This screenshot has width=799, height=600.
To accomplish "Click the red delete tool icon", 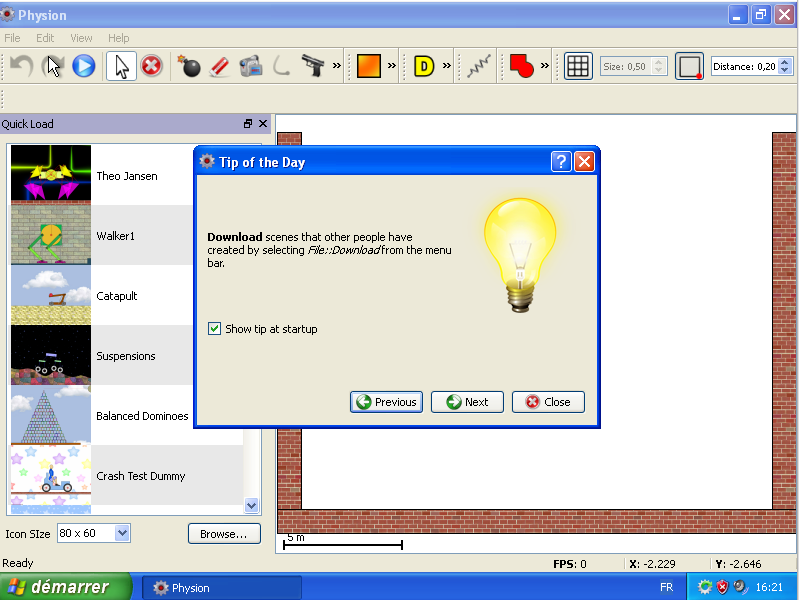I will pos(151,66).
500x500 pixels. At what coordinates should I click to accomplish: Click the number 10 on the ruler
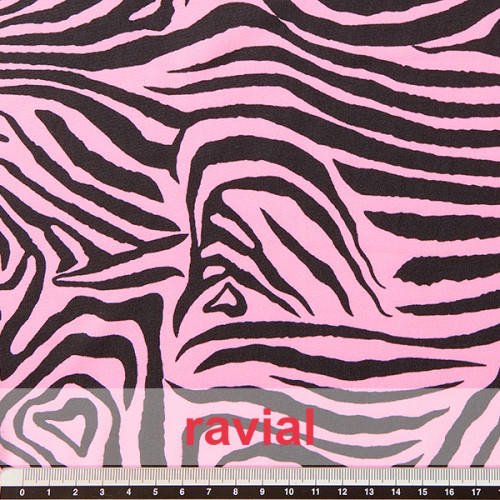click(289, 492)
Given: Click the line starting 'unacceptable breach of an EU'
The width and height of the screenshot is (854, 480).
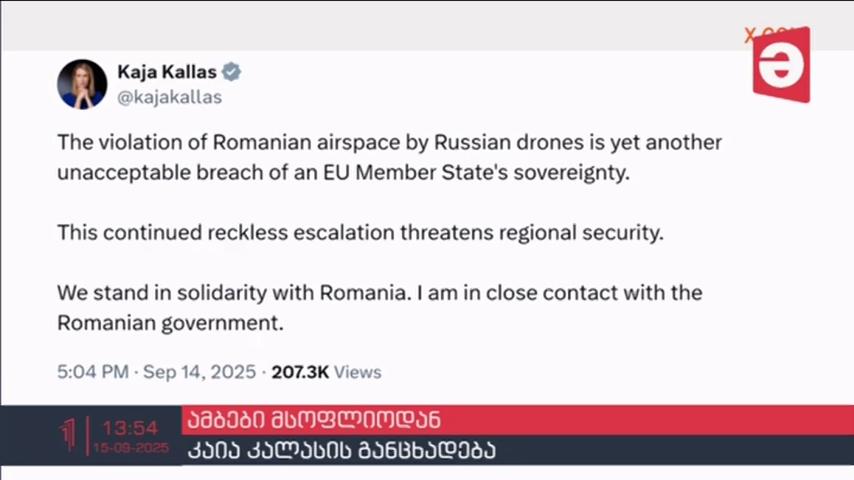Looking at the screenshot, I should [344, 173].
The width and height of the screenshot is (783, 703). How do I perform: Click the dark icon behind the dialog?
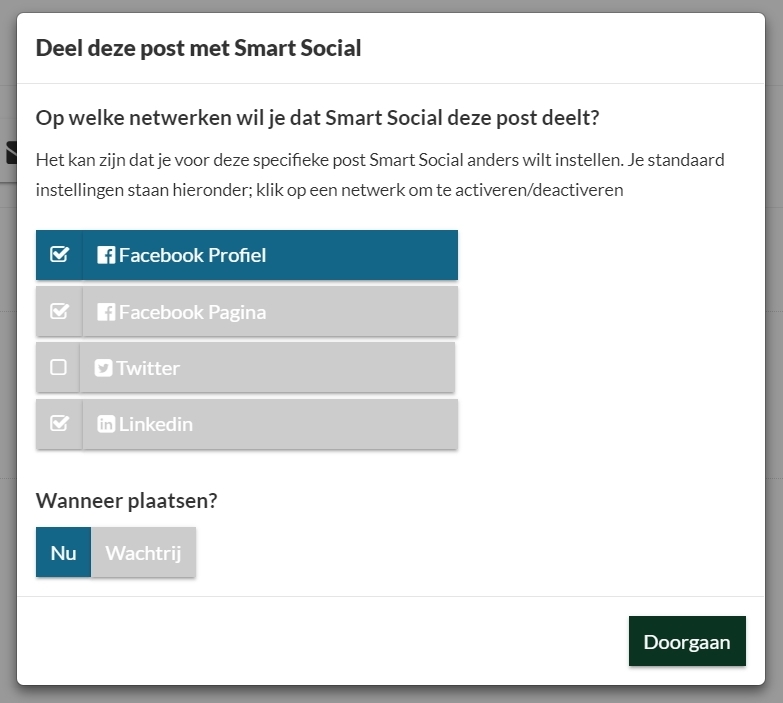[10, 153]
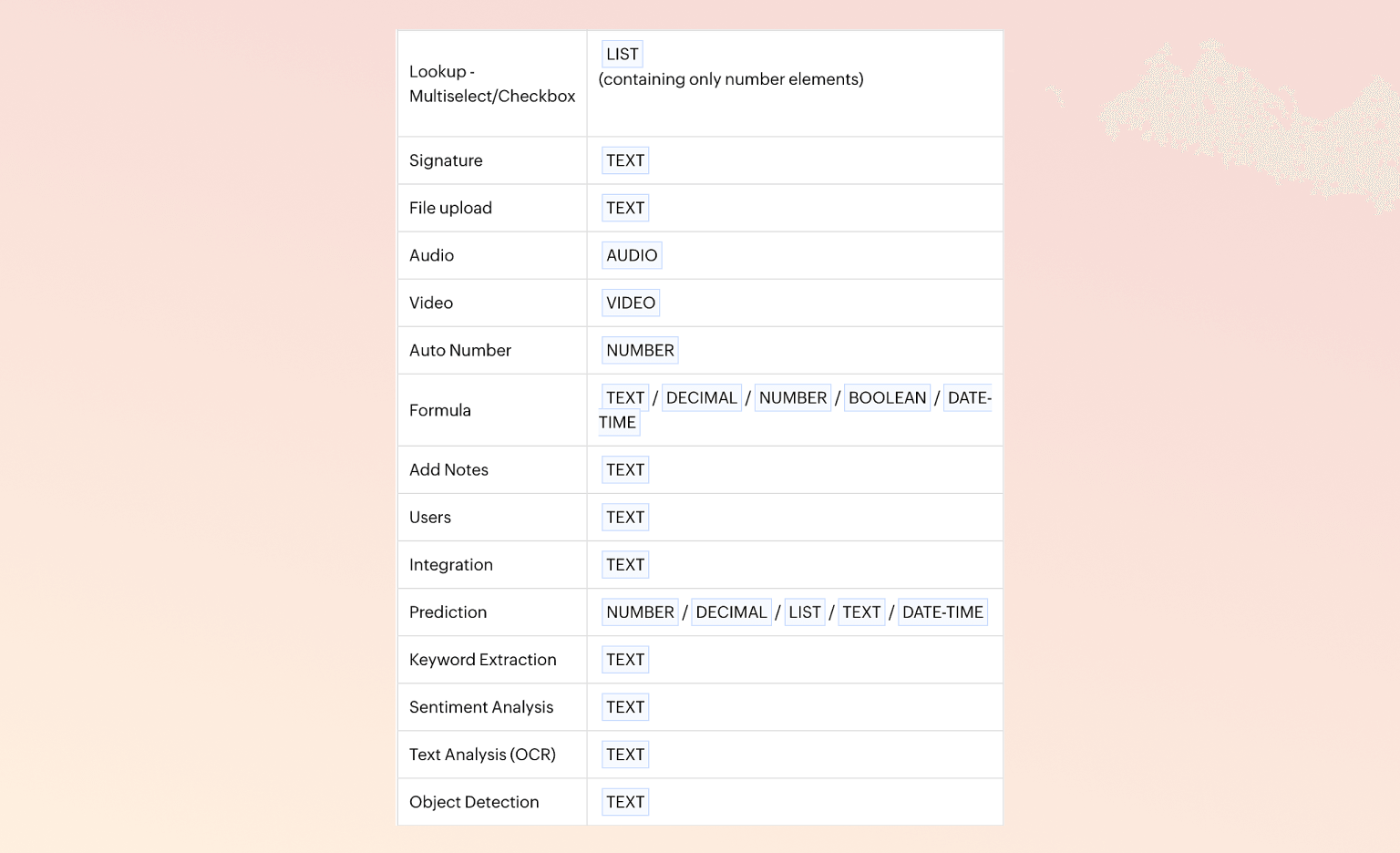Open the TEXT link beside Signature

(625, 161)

◆ ◆ ◆ ◆ ◆ ◆ ◆

* YOUR TASK
Only the lines from the one with "The width and height of the screenshot is (854, 480)." through the final line of the entries belong in the answer, set down exactly, with both ends included and no pictures.

* WRITTEN SOLUTION
The width and height of the screenshot is (854, 480).
Looking at the screenshot, I should [344, 173].
The width and height of the screenshot is (783, 703). How do I perform: Click the dark icon behind the dialog?
[10, 153]
Open the TEXT link beside Signature

(625, 161)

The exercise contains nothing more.